▶ _Extrait étudié_:

☆ ☆ ☆

Vous expliquez aussi que l'objectif l'égalité des chances s'est retourné contre ses promoteurs. Pourquoi ?

En effet, le système de reproduction sociale ne cesse d'empirer. Il y a moins en moins d'élèves issus de lieux modestes qui accèdent aux grandes écoles (près de la moitié de moins qu'il y a vingt ans). Pourquoi cette accentuation des inégalités ? Parce que précisément - et tous les psychologues de l'éducation le savent - les premiers apprentissages sont fondamentaux; or, comme le dispositif est conçu pour accueillir une masse informe dès le départ, les défavorisés sont balayés. C'est à ce point connu que, comme le disait le rapport Fauroux, des élèves qui arrivent en sixième en ont parfaitement conscience : ils n'attendent plus de l'école la chance de réussir. Comment s'étonner ensuite qu'ils prennent comme modèles de la réussite sociale des footballeurs ou des artistes qui ont pu réussir en contournant l'école ? Et à l'échec scolaire s'ajoutent d'autres maux : ennui, rejet, révolte. Les élèves qui sont moins bien lotis au départ piétinent, bricolent, s'exaspèrent, cherchent des responsables à leur malaise, désespèrent de l'ascenseur social. Tandis que les élèves déjà favorisés, ou plus capables, n'avancent pas à un rythme suffisant et s'ennuient à leur tour. Un marché de dupes est apparu, régi par un dogme : l'égalité des chances suppose un même traitement pour tous tandis que les mots "sélection", "filières" demeurent tabous.

Vous abordez aussi l'école comme espace social. Dernier mot d'ordre : "Education à la citoyenneté". Que doit-on comprendre ?

La citoyenneté, c'est la théorie pédagogique appliquée aux problèmes sociaux. Puisque les enfants sont violents, on va les éduquer à être citoyens par des réunions bavardes, sortes de soviets, etc. en contournant la question de l'autorité pour faire découvrir celle-ci par l'élève ! Faut-il rappeler que la liberté n'est pas un point de départ mais d'arrivée ? Quand j'entends parler de zones de non-droit, de profs qui se font battre, insulter, je trouve cela incroyable. On a ironisé sur la notion d'école "sanctuaire" invoquée par Bayrou mais où y aurait-il, ailleurs qu'à l'école, un lieu de protection des enfants ? Il ne faut plus tolérer que des établissements scolaires reçoivent en leur sein la violence sociale. Tout le monde en est d'accord, sauf qu'on attend toujours les effets des plans d'action successifs dans ce domaine. Et on se demande bien à quelle "citoyenneté" auront droit ceux qui n'auront rien appris, à moins de considérer l'exclusion programmée comme la forme suprême de la conscience citoyenne.

Le succès des établissements privés, et pas seulement pour les riches, est-il un symptôme ou une conséquence de cette faillite de l'institution éducative ?

☆ ☆ ☆

▶ _Données_:
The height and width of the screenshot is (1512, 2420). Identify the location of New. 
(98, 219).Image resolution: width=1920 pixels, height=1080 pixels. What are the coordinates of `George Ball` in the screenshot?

☆ ☆ ☆

▶ _Consignes_:
A: D'après l'extrait sur l'école, qu'est-ce que les élèves qui arrivent en sixième n'attendent plus de l'école ?
B: Restituez sans rien modifier le passage de l'extrait sur l'école qui commence par "Le succès des" et se poursuit jusqu'à "de l'institution éducative ?".
C: Reprenez l'extrait sur l'école là où il s'arrête et rédigez-en la suite.
Le matériel n'a aucun rôle à jouer dans ce travail.

▶ _Réponses dans l'ordre_:
A: Ils n'attendent plus de l'école la chance de réussir.

B:
Le succès des établissements privés, et pas seulement pour les riches, est-il un symptôme ou une conséquence de cette faillite de l'institution éducative ?

C:
L'institution privée avait autrefois deux sources : l'école confessionnelle et, d'autre part, un souci de protection sociale (pensons aux jeunes filles de bonne famille). Ce qui est nouveau, c'est que l'école privée, y compris professionnelle, est devenue un moyen par lequel les parents de milieux modestes trouvent un remède à l'éducation de leurs enfants, précisément parce qu'il y a dans ces établissements un vrai projet éducatif.
A l'Education nationale, on n'aborde pas les questions de fond - à savoir la relation entre le maître et les élèves, dans quel ordre, selon quelles méthodes, pour acquérir quelles connaissances et avec quel examen pour les vérifier - mais des questions de forme. Exemple : le mouvement des professeurs. Que ceux-ci soient nommés par telle ou telle instance ne changera rien à l'efficacité de l'enseignement.

Vous étiez au cabinet de Bayrou, vous êtes proche d'Alain Juppé. On n'entend pas beaucoup de voix à droite pour aborder les questions éducatives.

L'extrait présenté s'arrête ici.